Sanna estaba acurrucada en una esquina, con Danya tumbada en el regazo y Dusha a su lado. A Mila se le pasó un poco el enfado al ver a su hermana mayor, siempre serena, tan triste bajo los animales.
—Me voy al árbol corazón y a comprobar las trampas.
—¿Para qué? —dijo Sanna mientras retiraba la mano de la barbilla de Danya. El perro gimió como protesta y la empujó con el hocico.
—Se ha ido, Mila. Igual que papá. —Sacó algo de la bolsa de piel de venado que llevaba en el cinturón—. Encontré esto en la puerta cuando salí a por nieve.
Sostenía el anillo de su padre: un aro de bronce mate con un enorme granate, apagado y liso por el desgaste de años de uso. Mila lo levantó, casi sin respiración.
Su madre le había regalado aquella piedra que había extraído de la mina en la que trabajaba en Bovnik cuando él le pidió matrimonio. Mila recordaba con claridad a su padre jugueteando nervioso con el anillo después de encender la mecha en un plato de grasa de ciervo fría en el aniversario de la muerte de su madre. «Para iluminar su recuerdo».

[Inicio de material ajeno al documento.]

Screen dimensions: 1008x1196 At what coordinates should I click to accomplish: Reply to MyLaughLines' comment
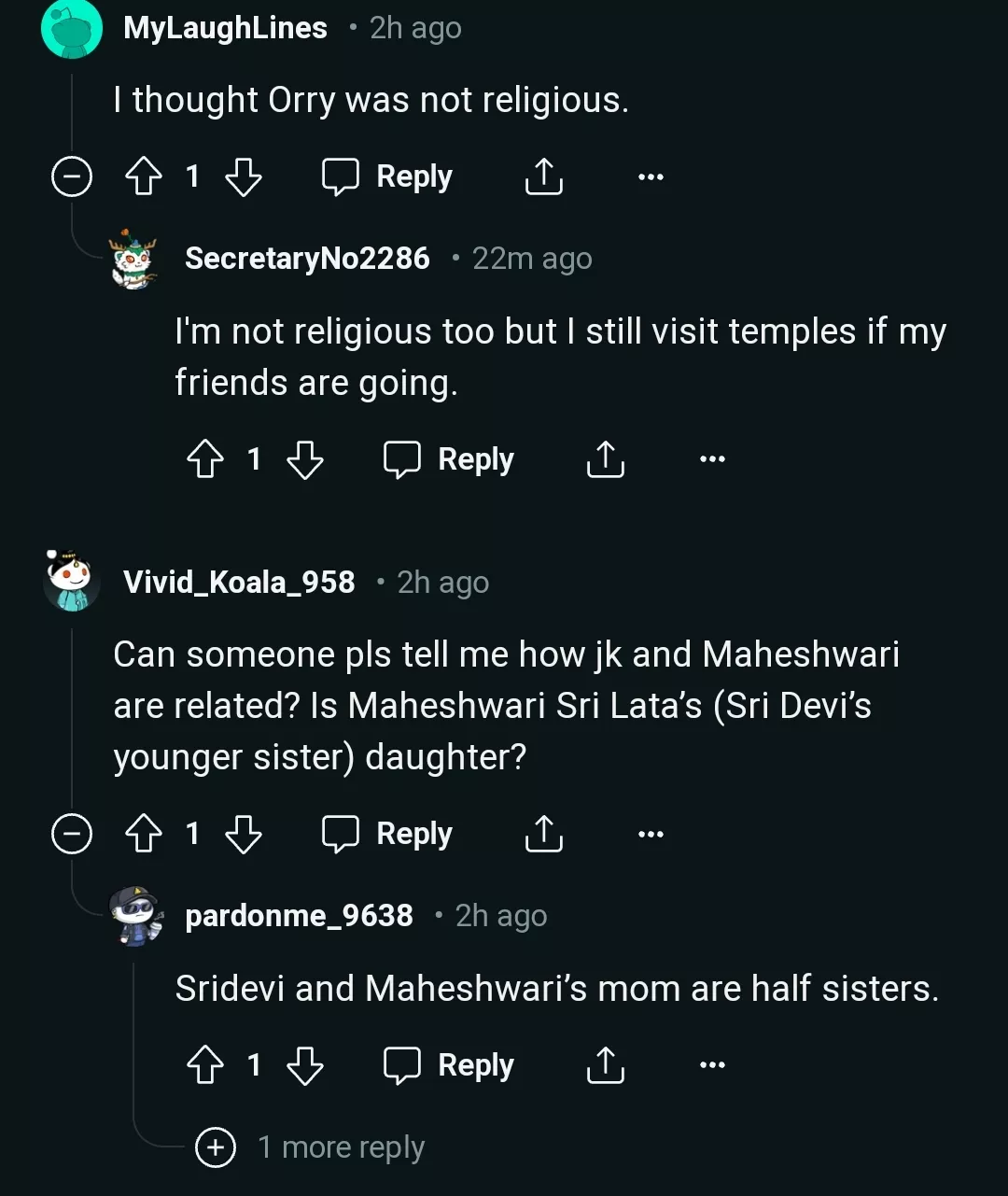(x=387, y=176)
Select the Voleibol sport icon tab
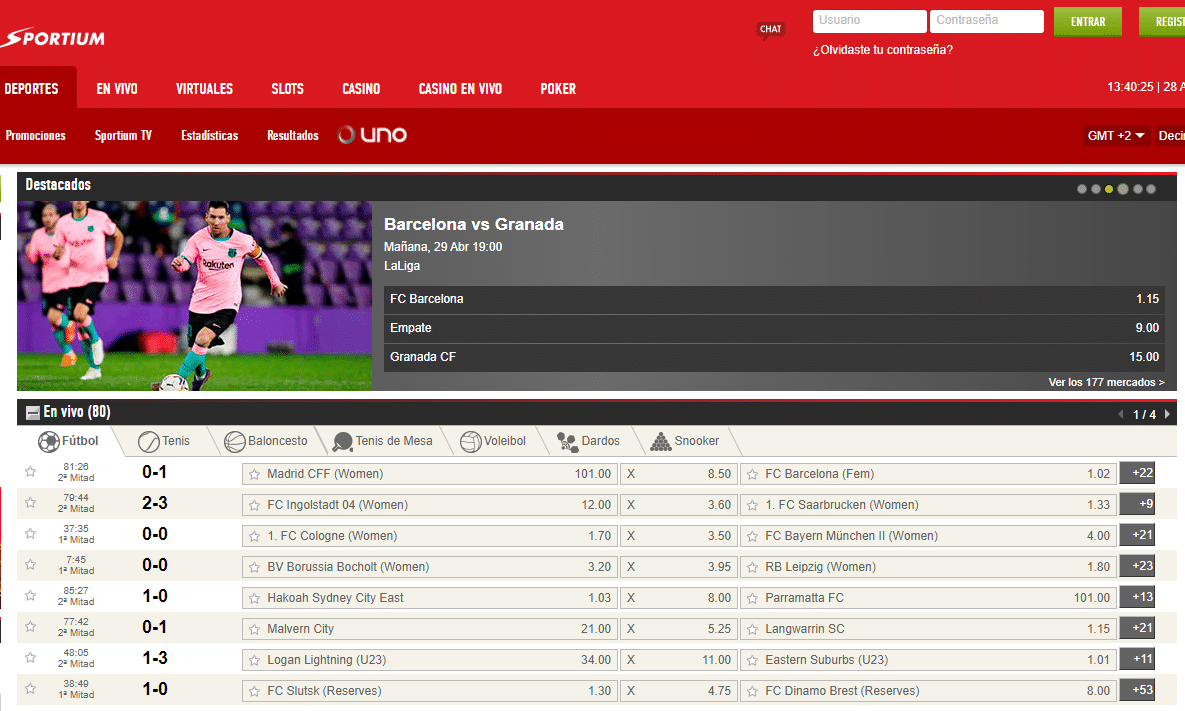Screen dimensions: 1185x711 (x=493, y=441)
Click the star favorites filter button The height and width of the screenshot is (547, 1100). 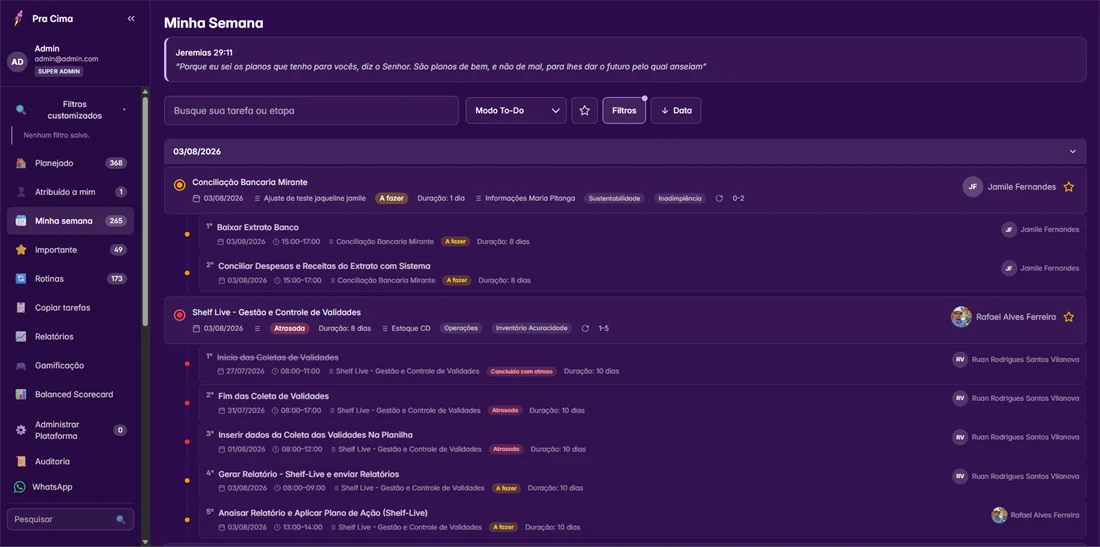584,110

Le invadió una terrible tristeza que envolvió la preocupación que sentía por Oskar, como una pesada red que atrapa a un banco de peces asustados. «Papá». Su cara ancha y barbuda, sus pulgares acariciando el granate y frotándolo para darle brillo, sus ojos azules como el hielo llenos de desesperación…
Al día siguiente, se había ido. Oskar llamó a sus hermanas y corrió al bosque nevado. Volvió casi un día después, con el anillo en la mano, lleno de arañazos y llorando. «Se ha ido. Se ha ido». Cuando se calmó, les contó que había recorrido todo el bosque.
«Lo encontré junto al árbol corazón», les dijo y abrió la mano para enseñarles el anillo, que le había dejado marcas en la piel.